Article
I’ve been around technology long enough that very little excites me, and even less surprises me. But shortly after Open AI’s ChatGPT released, I asked it to write a WordPress plugin for my wife’s e-commerce site. When it did, and the plugin worked, I was indeed surprised.
That was the beginning of my deep exploration into chatbots and AI-assisted programming. Since then, I’ve subjected 14 large language models (LLMs) to four real-world tests.
ChatGPT Plus
ChatGPT Plus with GPT-4 and GPT-4o passed all my tests. One of my favorite features is the availability of a dedicated app. When I test web programming, I have my browser set on one thing, my IDE open, and the ChatGPT Mac app running on a separate screen.
Perplexity Pro
Perplexity Pro with GPT-4o, Claude 3.5 Sonnet, Sonar Large, Claude 3 Opus, and Llama 3.1 405B passed all my tests. One of my favorite features is the ability to run multiple LLMs. While you can’t set an LLM for a given session, you can easily go into the settings and choose the active model.
GitHub’s Copilot
GitHub’s Copilot integrates quite seamlessly with VS Code. It makes asking for coding help very quick and productive, especially when working in context. That’s why it’s so disappointing that the code it writes can often be so very wrong.
Meta AI
Meta AI is Facebook’s general-purpose AI. As you can see above, it failed three of our four tests.
Meta Code Llama
Meta Code Llama is Facebook’s AI designed specifically for coding help. It’s something you can download and install on your server. I tested it running on a Hugging Face AI instance.
Claude 3.5 Sonnet
Anthropic claims the 3.5 Sonnet version of its Claude AI chatbot is ideal for programming. After failing all but one test, I’m not so sure.
Gemini Advanced
Gemini Advanced is Google’s $20 pro version of its Gemini (formerly Bard) chatbot. I expected the tool to do better than one out of four. Interestingly, it passed the one test that every AI other than GPT-4/4o failed — knowledge of that fairly obscure programming language produced by one programmer in Australia.
Microsoft Copilot
You’d think the company with the "Developers! Developers! Developers!" mantra in its DNA would have an AI that does better on the programming tests. Microsoft produces some of the best coding tools on the planet. And yet, Copilot did badly.
Conclusion
The results of my tests were fairly surprising, especially given the big investments of Microsoft and Google. But this area of innovation is improving at warp speed, so we’ll be back with updated tests and results over time. Stay tuned.
FAQs
Q: Which AI chatbots are best for programming?
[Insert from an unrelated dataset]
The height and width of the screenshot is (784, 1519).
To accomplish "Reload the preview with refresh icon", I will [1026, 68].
A: ChatGPT Plus with GPT-4 and GPT-4o and Perplexity Pro with GPT-4o, Claude 3.5 Sonnet, Sonar Large, Claude 3 Opus, and Llama 3.1 405B are the top-performing AI chatbots for programming.
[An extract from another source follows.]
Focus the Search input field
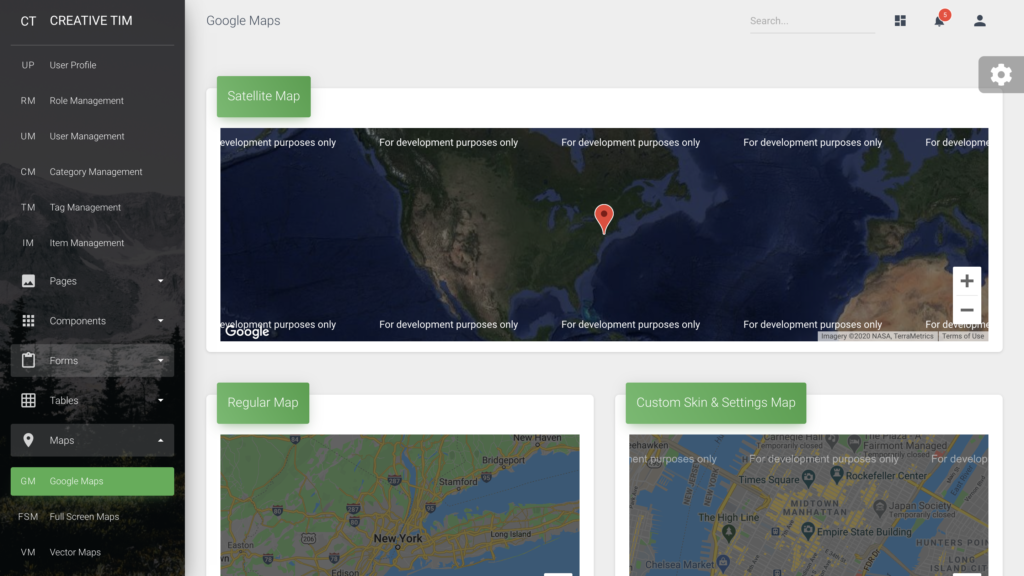 pos(811,21)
Q: Can I use GitHub’s Copilot for programming?
A: Yes, GitHub’s Copilot integrates seamlessly with VS Code and can be a useful tool for coding help, but its produced code is not always accurate.
Q: Which AI chatbot is best for my budget?
A: ChatGPT Plus and Perplexity Pro both offer a paid version with more features and better performance. You can choose the one that fits your budget.
Q: How do I use these AI chatbots for programming?
A: Each AI chatbot has its own interface and features. Follow the instructions and tutorials provided to learn how to use them effectively.